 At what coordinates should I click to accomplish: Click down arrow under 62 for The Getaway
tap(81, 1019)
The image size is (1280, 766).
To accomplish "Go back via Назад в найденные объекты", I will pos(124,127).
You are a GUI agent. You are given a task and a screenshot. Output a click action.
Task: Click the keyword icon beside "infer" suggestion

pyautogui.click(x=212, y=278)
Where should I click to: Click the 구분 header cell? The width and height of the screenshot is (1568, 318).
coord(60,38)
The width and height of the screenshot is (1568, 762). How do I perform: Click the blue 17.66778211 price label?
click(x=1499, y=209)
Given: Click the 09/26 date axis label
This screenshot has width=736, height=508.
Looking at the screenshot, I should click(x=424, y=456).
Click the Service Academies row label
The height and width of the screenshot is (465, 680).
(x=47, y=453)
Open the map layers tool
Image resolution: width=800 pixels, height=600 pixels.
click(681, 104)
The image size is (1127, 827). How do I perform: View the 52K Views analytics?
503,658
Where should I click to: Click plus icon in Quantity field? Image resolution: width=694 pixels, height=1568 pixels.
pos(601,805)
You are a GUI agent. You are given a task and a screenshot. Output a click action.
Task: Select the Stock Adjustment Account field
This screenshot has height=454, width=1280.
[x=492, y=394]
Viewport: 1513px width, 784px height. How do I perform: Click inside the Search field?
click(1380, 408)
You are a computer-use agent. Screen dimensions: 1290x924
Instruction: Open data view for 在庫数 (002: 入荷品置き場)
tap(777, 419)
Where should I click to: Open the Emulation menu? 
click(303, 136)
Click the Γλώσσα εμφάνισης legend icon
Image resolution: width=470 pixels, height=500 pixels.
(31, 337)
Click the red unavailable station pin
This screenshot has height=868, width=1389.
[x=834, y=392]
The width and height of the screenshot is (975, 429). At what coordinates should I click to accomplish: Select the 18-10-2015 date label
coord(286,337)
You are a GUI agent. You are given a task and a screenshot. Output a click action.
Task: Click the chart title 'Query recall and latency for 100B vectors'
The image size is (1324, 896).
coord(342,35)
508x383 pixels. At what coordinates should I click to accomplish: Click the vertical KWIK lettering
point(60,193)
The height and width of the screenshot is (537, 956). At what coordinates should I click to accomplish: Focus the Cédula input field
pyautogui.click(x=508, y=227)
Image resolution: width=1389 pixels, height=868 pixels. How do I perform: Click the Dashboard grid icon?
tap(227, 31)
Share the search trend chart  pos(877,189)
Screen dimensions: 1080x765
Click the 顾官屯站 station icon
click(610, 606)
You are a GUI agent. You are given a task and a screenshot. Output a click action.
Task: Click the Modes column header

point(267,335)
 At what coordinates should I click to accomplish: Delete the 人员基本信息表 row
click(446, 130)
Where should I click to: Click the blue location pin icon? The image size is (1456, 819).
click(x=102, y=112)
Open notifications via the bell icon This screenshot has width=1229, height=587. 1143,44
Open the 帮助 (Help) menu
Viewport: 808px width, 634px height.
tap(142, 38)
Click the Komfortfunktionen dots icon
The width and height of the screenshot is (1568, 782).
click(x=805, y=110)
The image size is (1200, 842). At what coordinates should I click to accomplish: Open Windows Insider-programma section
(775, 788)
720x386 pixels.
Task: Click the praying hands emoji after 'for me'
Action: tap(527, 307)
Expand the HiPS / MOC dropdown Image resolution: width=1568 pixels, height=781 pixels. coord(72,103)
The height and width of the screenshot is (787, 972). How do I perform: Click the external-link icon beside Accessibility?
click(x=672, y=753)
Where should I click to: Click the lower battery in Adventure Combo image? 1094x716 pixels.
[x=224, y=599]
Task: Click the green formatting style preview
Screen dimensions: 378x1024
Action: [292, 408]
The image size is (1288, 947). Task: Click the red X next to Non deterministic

+++++

## What to produce
Stopping at the line containing "Given: Click the 09/26 date axis label", please repeat exactly every line from the very start of the entries, that line included, and nothing more.

## Reply to the exercise
 At what coordinates should I click to accomplish: Click down arrow under 62 for The Getaway
tap(81, 1019)
The image size is (1280, 766).
To accomplish "Go back via Назад в найденные объекты", I will pos(124,127).
You are a GUI agent. You are given a task and a screenshot. Output a click action.
Task: Click the keyword icon beside "infer" suggestion

pyautogui.click(x=212, y=278)
Where should I click to: Click the 구분 header cell? The width and height of the screenshot is (1568, 318).
coord(60,38)
The width and height of the screenshot is (1568, 762). How do I perform: Click the blue 17.66778211 price label?
click(x=1499, y=209)
Given: Click the 09/26 date axis label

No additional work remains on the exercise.